• YOUR GOAL: Pictures are to be left out, and the rest of the records reproduced exactly.
═══ PROVIDED RECORDS
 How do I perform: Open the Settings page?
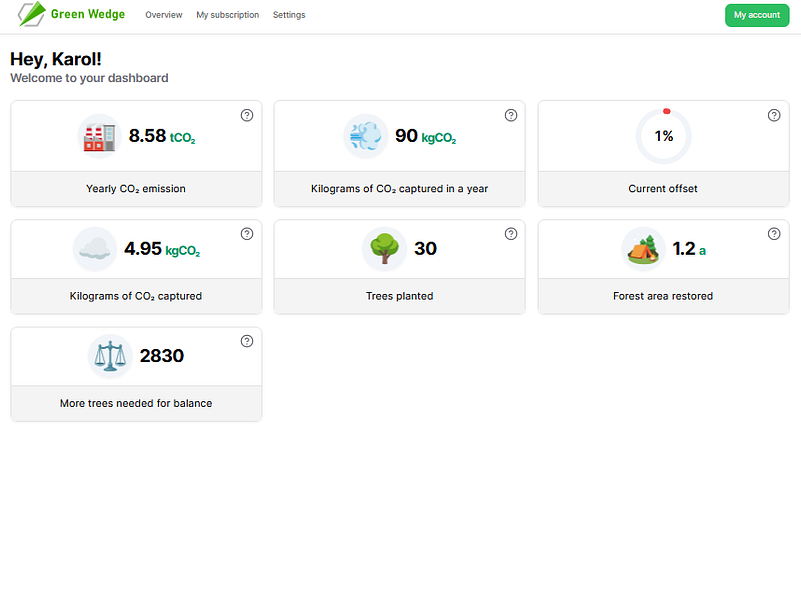coord(289,15)
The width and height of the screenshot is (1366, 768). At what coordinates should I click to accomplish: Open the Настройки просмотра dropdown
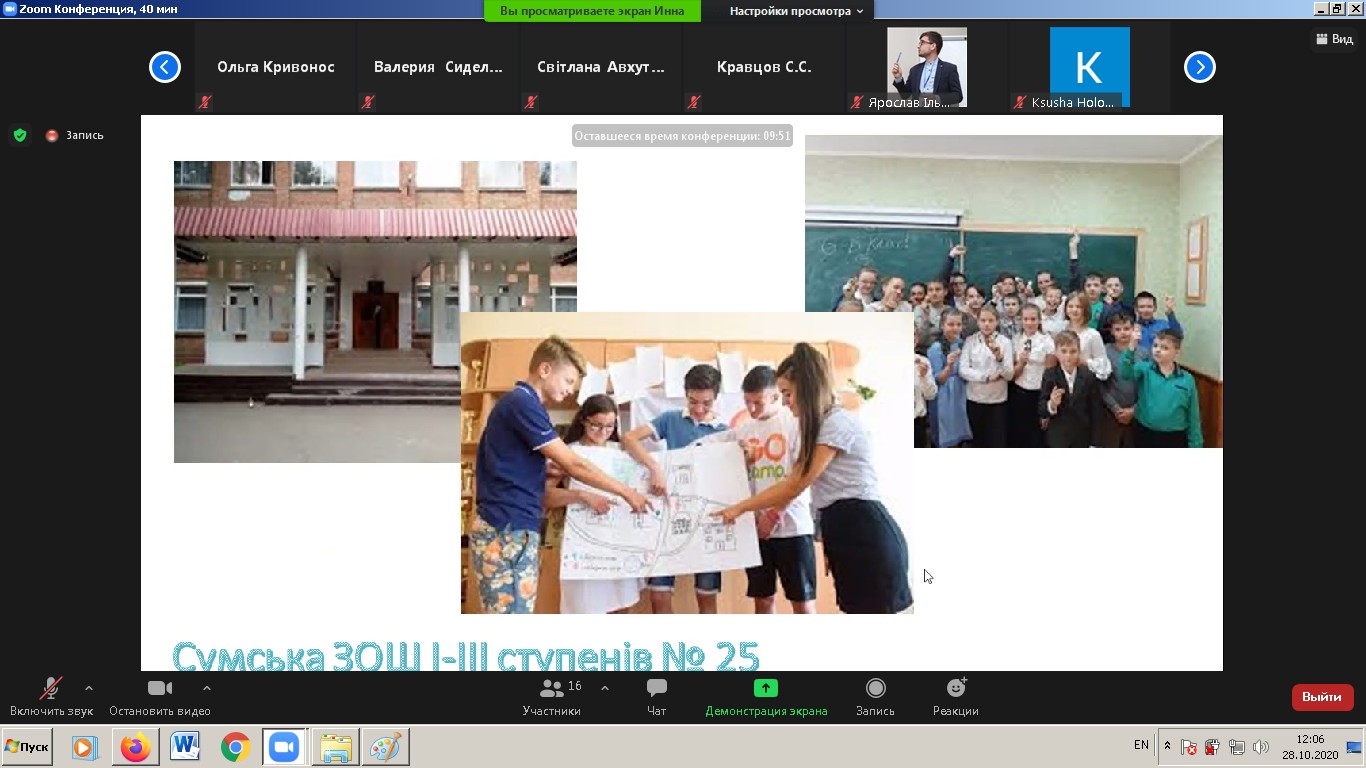pos(796,11)
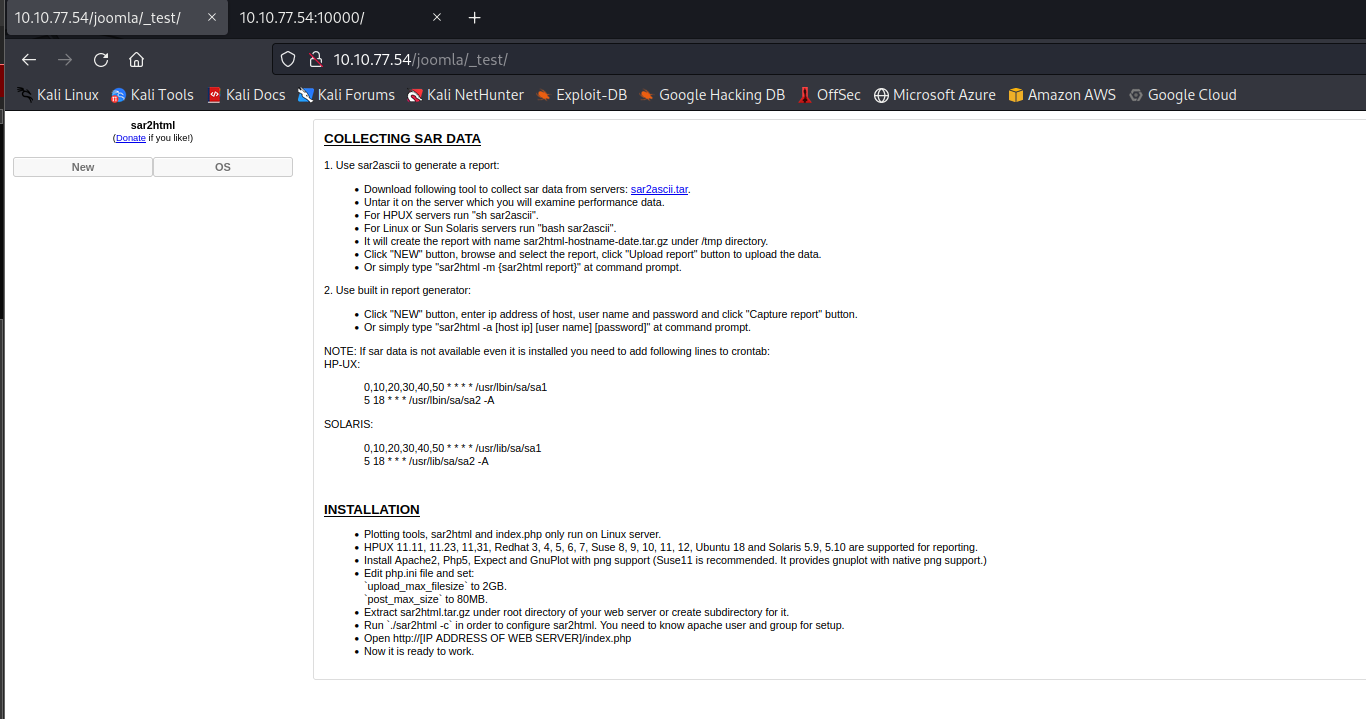Screen dimensions: 1366x719
Task: Click the browser back arrow
Action: (29, 59)
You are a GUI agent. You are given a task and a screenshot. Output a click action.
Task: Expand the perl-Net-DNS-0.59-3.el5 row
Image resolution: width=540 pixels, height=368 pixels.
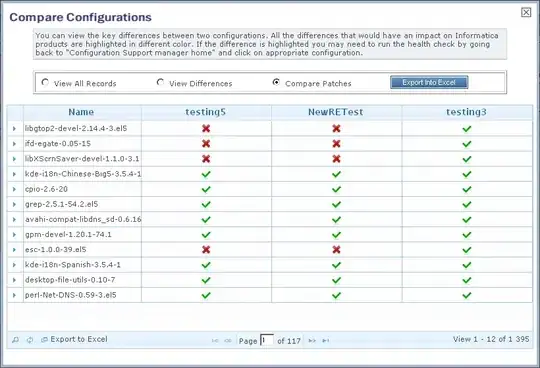14,295
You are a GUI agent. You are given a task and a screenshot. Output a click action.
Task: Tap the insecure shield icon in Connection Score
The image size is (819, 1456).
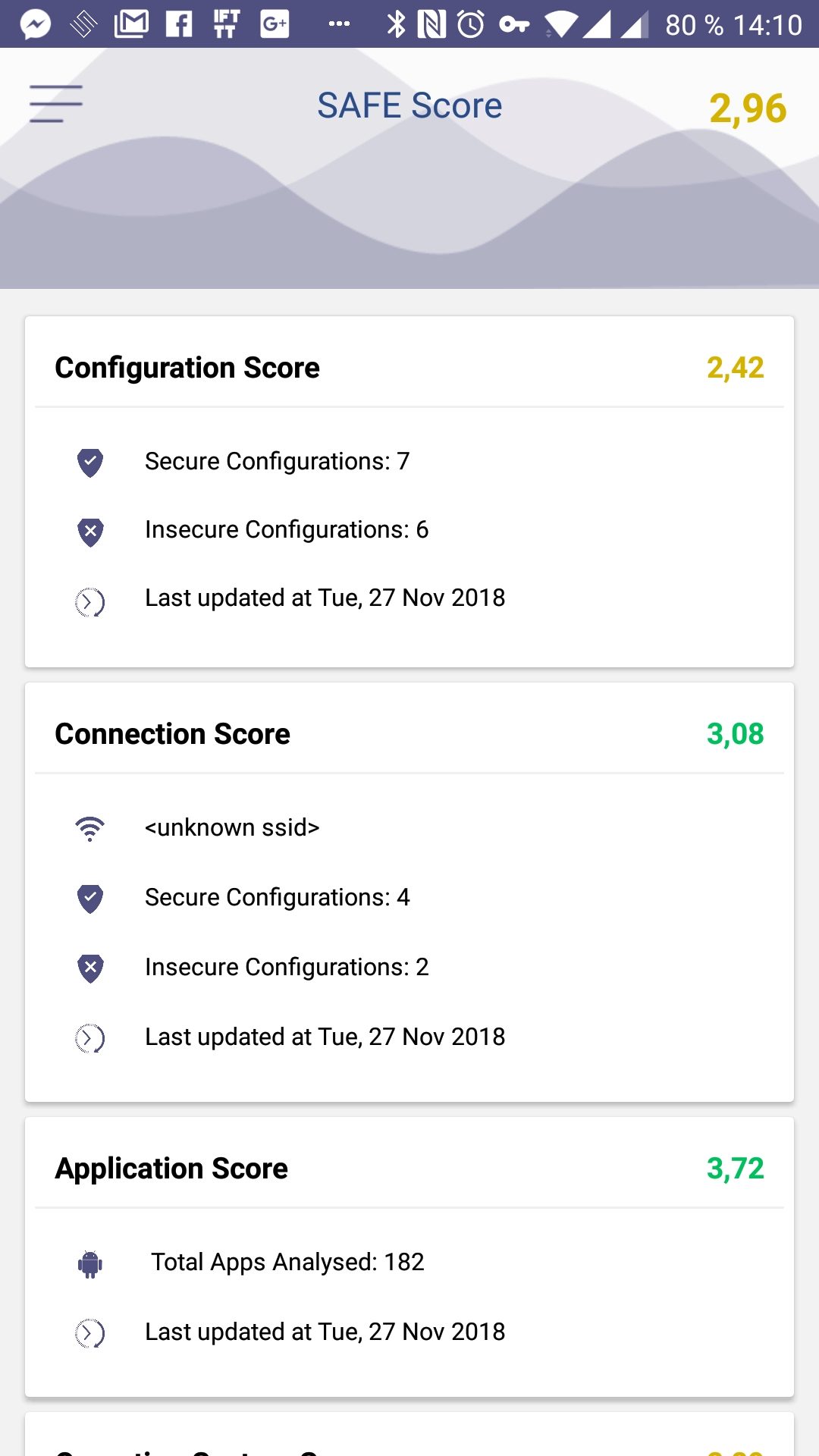pos(90,968)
══════
• RESULT:
 How do I perform: Open the Settings page?
coord(289,15)
The width and height of the screenshot is (1366, 768). At what coordinates should I click to accomplish: Open the Настройки просмотра dropdown
pos(796,11)
Screen dimensions: 1366x719
Task: Click the browser back arrow
Action: (29, 59)
You are a GUI agent. You are given a task and a screenshot. Output a click action.
Task: Expand the perl-Net-DNS-0.59-3.el5 row
Image resolution: width=540 pixels, height=368 pixels.
14,295
You are a GUI agent. You are given a task and a screenshot. Output a click action.
Task: Tap the insecure shield icon in Connection Score
The image size is (819, 1456).
pos(90,968)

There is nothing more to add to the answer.